Task details:
Copy the lines below, word for word, from the first through the line containing "Task: Open the Rapporten menu". Leave the pictures out.

::: Recorded information

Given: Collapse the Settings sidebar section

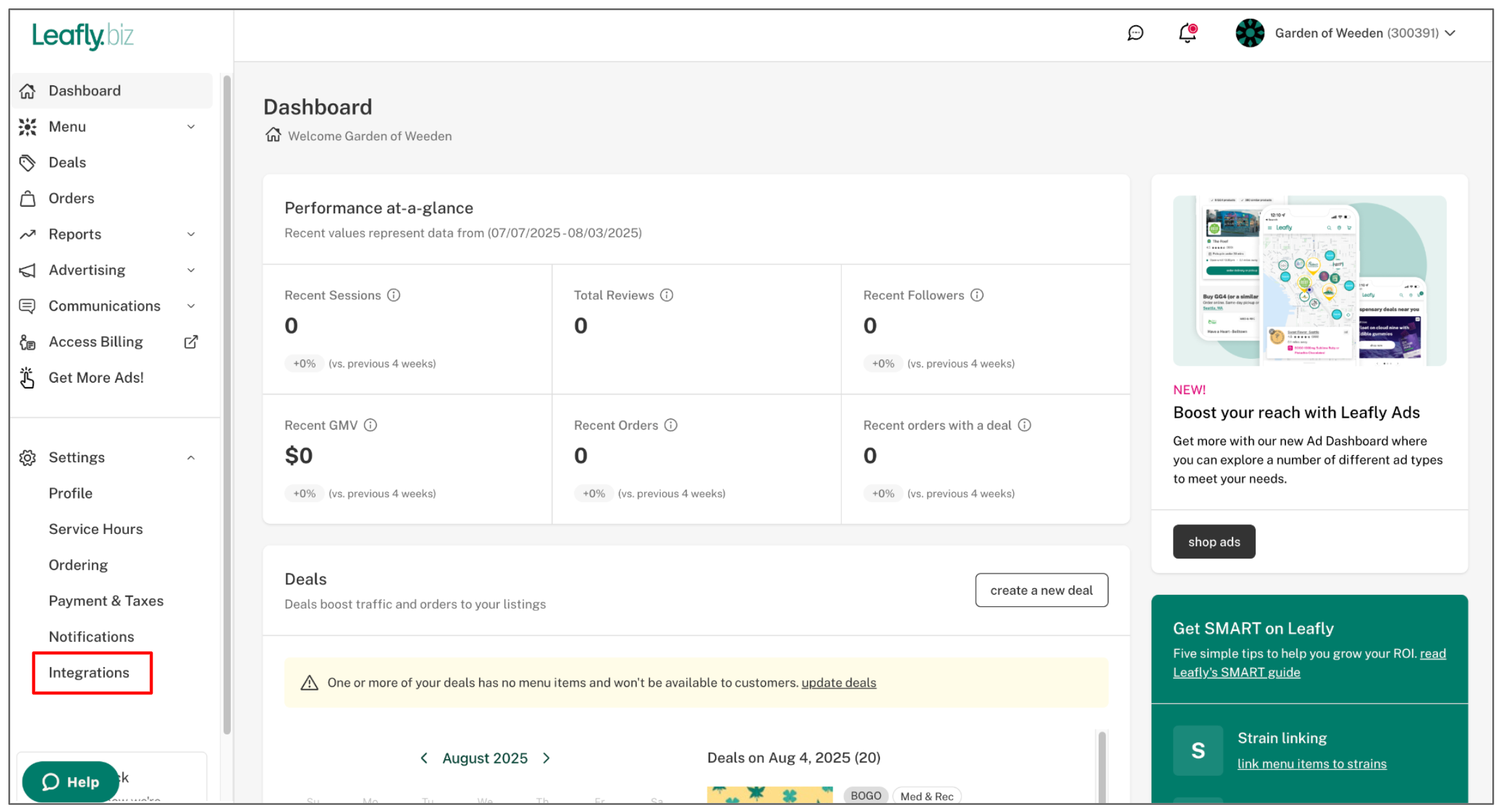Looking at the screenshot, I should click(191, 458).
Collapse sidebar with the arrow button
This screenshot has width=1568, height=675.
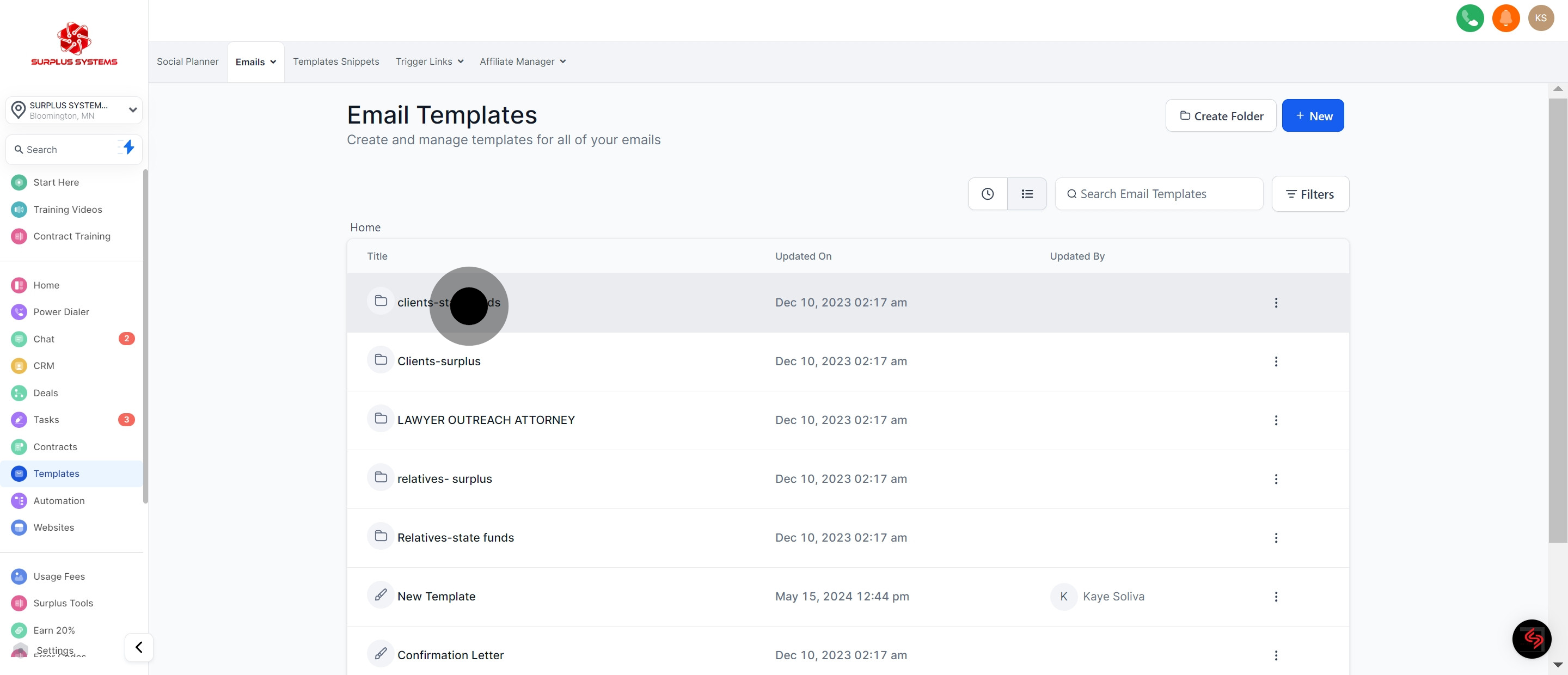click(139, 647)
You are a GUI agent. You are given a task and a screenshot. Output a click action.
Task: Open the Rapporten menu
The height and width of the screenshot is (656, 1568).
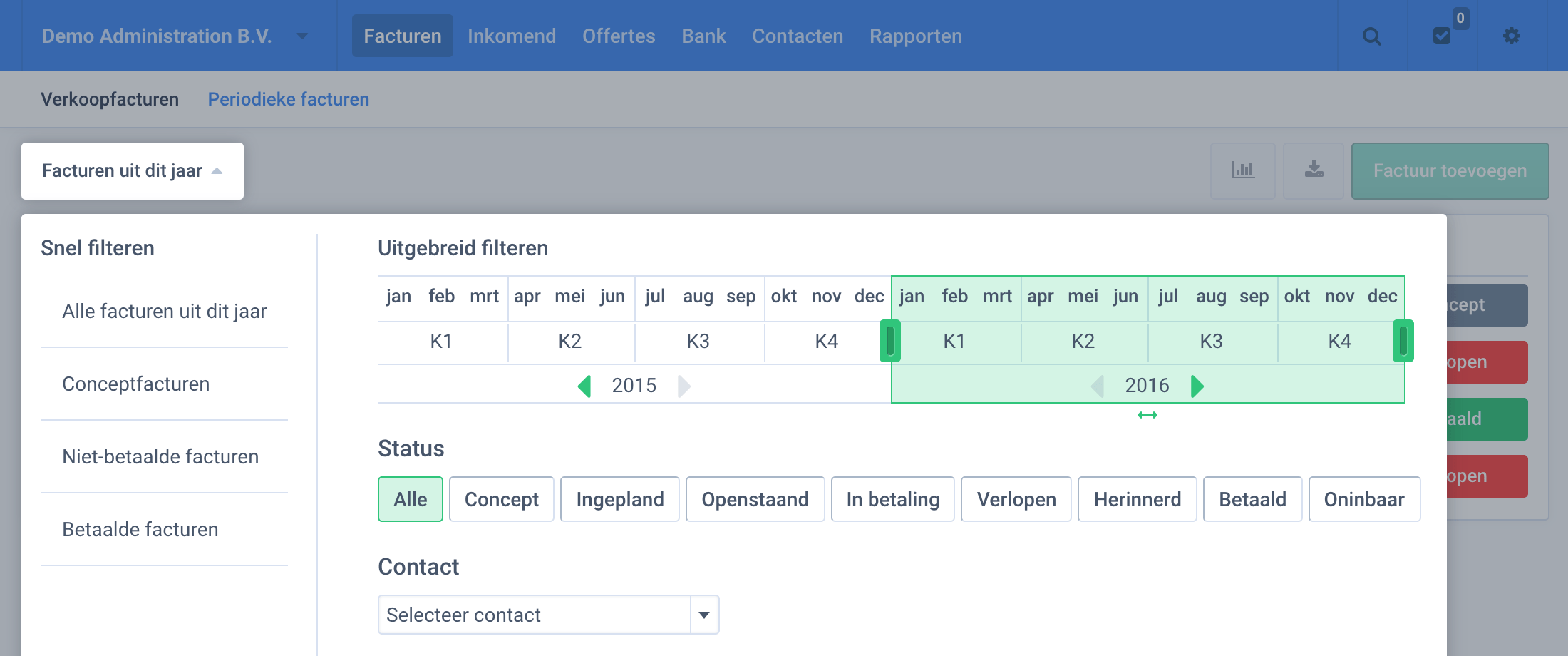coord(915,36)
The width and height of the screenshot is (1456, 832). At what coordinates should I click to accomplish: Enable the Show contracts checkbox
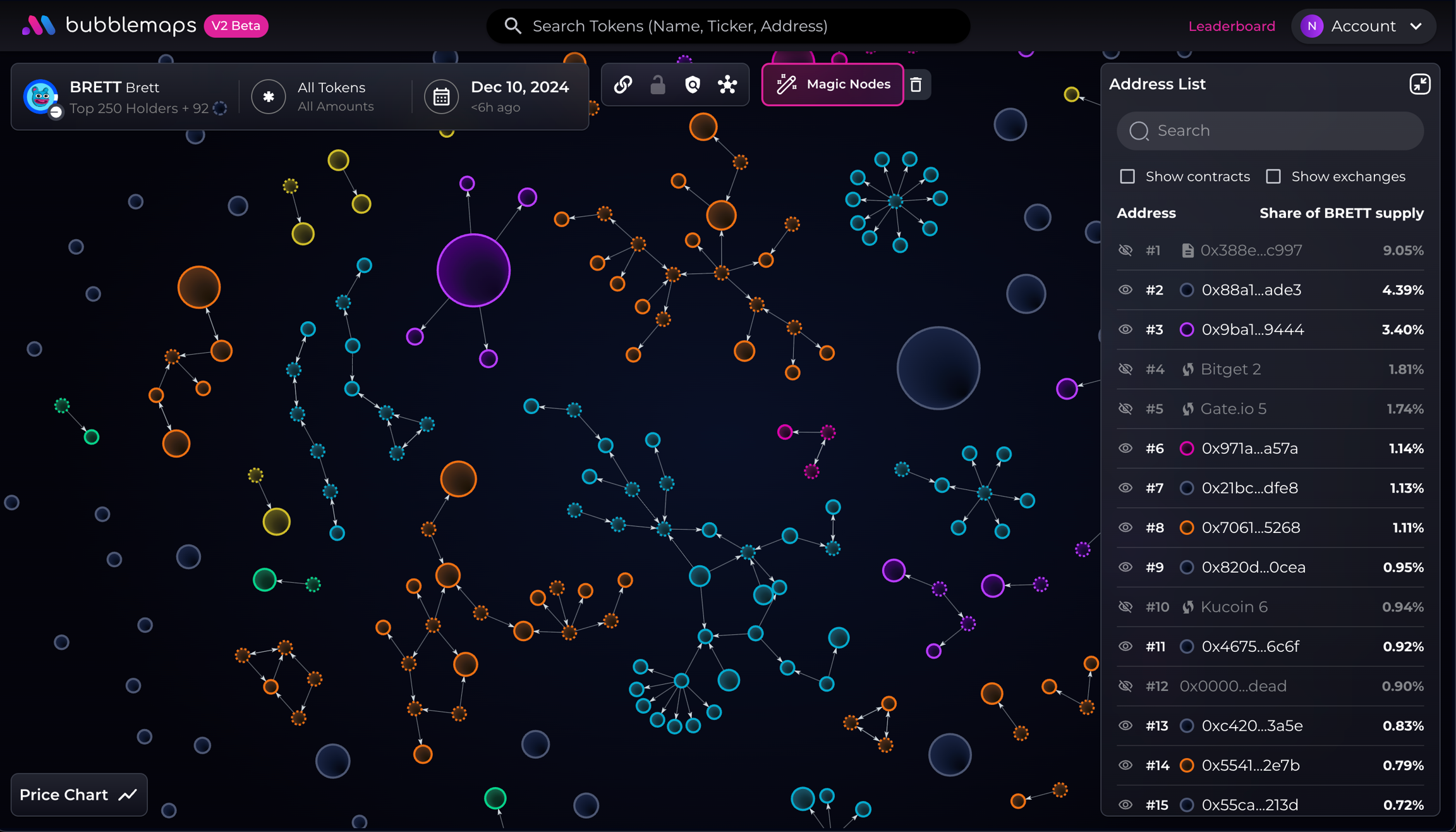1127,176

::::::

Solution for this problem:
Given: Collapse the Settings sidebar section

Looking at the screenshot, I should click(191, 458).
Collapse sidebar with the arrow button
This screenshot has width=1568, height=675.
click(139, 647)
You are a GUI agent. You are given a task and a screenshot. Output a click action.
Task: Open the Rapporten menu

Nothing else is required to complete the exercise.